Work task:
Search the data for the string "code" and copy each line in which it appears.

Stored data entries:
******************************

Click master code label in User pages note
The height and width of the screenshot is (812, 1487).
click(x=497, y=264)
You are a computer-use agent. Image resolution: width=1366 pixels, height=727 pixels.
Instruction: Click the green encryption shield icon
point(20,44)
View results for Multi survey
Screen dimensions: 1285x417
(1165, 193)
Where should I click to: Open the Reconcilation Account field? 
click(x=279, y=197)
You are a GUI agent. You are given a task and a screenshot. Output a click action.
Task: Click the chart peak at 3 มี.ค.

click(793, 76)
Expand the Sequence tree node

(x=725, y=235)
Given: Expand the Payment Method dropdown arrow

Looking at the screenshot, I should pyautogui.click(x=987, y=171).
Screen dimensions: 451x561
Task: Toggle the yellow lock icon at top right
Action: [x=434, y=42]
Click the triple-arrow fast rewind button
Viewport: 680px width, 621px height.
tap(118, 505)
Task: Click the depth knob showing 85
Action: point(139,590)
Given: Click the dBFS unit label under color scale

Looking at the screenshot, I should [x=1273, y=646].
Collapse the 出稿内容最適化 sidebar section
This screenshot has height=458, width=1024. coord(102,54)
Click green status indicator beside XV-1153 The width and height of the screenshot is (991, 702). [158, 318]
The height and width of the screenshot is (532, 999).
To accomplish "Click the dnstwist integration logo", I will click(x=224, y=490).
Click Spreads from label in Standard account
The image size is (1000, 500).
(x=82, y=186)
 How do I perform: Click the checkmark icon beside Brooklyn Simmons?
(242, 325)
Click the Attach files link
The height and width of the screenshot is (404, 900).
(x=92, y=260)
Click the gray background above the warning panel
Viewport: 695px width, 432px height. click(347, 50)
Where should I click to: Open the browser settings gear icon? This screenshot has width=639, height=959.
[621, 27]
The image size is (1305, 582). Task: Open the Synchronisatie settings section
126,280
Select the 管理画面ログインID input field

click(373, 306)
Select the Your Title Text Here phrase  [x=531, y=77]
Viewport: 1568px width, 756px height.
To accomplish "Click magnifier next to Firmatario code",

******************************

Task response:
Click master code label in User pages note
To accomplish "Click magnifier next to Firmatario code",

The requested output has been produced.